There are two ways to do so!
One, you can observe yourself very minutely. As you are a human, by scanning every behavior of your own, you can understand the psychology behind human behavior, right?
That needs a lot of patience as well as time.
Who has that?
A survey proved that a human being has an attention span of eight seconds on average in today’s scenario.
Two, you can read books on psychology.
So, you are in the right spot because here, in this article, I will give you a summary or review ( my opinion) on a very highly demanded and recommended book- INFLUENCE-The Psychology of Persuasion!
Many great marketers, influencers, and business owners have recommended this book.
As a marketer, I didn’t have any other option but to read it. I was eager to know the reason behind its popularity.
I am sharing this book’s review with you so that you can have a brief idea about the context of the book, and also, it will make your decision easy whether to buy and read it or not.
I will not bore you by writing lengthy descriptions of every chapter.
So, let’s start the review of Influence-The Psychology of Persuasion!
I will keep it short & simple and to the point.
And if at any point you feel that I am unnecessarily exaggerating the context or making it lengthy, please bear with me as this is my first review article.
I may make mistakes as a human, but I will try my best not to disappoint you.
Before going straight to the book, let me give you an abstract about the author, the man behind this book.
Who Is Robert B. Cialdini?
Dr. Robert Cialdini is a Regent’s Professor Emeritus of Psychology and Marketing at Arizona State University.
Dr. Cialdini is the author of three New York Times bestsellers.
- Influence-The Psychology of Persuasion
He is the CEO of INFLUENCE AT WORK, which provides programs on the ethical use of influence science. He is a thought leader and pioneer for his rigorous scientific studies, publishing, and popular speaking programs exploring the psychological factors that lead us to agree to requests.
He is also known for his keynote presentations throughout the world.
Dr. Cialdini attributes his long-standing interests in the intricacies of social influence to begin raised in an entirely Italian family, in a predominantly Polish neighborhood, in a historically German city(Milwaukee), in an otherwise rural state.
His book, Influence-The Psychology of Persuasion has sold more than five million copies and translated into forty-four languages.
So, let’s go deep into the book without any more delay.
Influence-The Psychology of Persuasion (New and Expanded)
In this book, the author, Mr. Cialdini, explains seven principles or levers of influence. He talks about why people say “YES” to any requests or favors demanded from them. So, as an experimental social psychologist, he began to research the psychology of compliance.
Mr. Cialdini, for all his life, has been a patsy (a person who is quickly taken advantage of). He has been an easy mark for the pitches of peddlers, fundraisers, and operators for one sort or another.
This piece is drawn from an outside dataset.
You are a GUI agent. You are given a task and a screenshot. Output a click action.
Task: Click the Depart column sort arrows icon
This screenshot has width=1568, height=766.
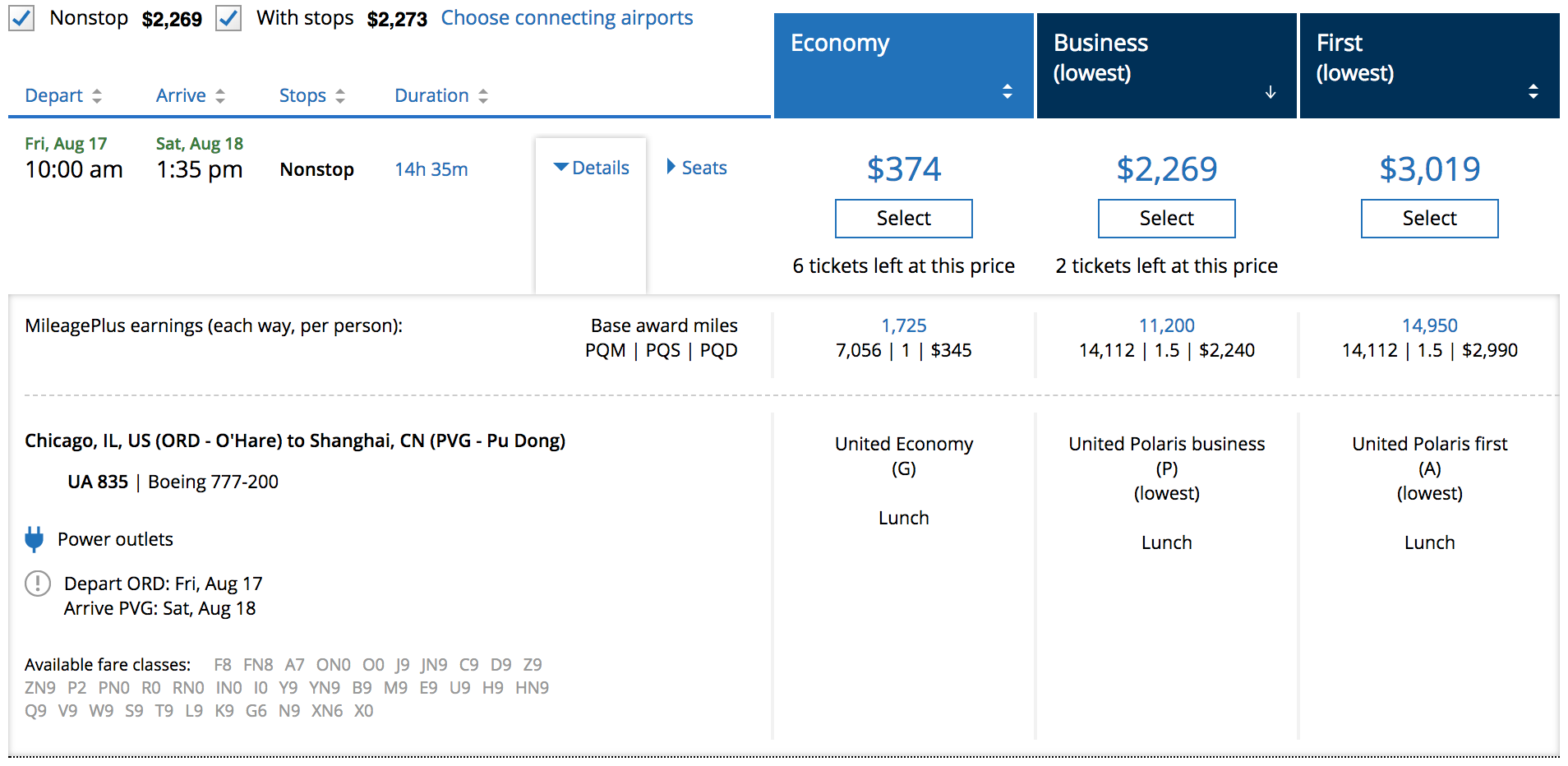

He talks about the compliance professionals- the people who had been using the principles on him all his life.
Of course, these professionals know what works and what doesn’t; the law of survival of the fittest assures it. Those who don’t know how to convince people to say YES soon fall away; those who do succeed. These professionals are not the only ones who know these principles of influence. We all implement them and fall victim to them in some way or the other in our daily interactions with friends and family.
The author has combined his experimental studies with a decidedly more entertaining program for nearly three years. He systematically immersed himself in the world of compliance professionals- salespeople, fundraisers, marketers, recruiters, etc. Although there are thousands of different tactics that compliance practitioners employ to produce YES, the majority fall within seven basic categories: –
- Social Proof
- Commitment and Consistency
A psychological principle that directs human behavior governs each of the above categories.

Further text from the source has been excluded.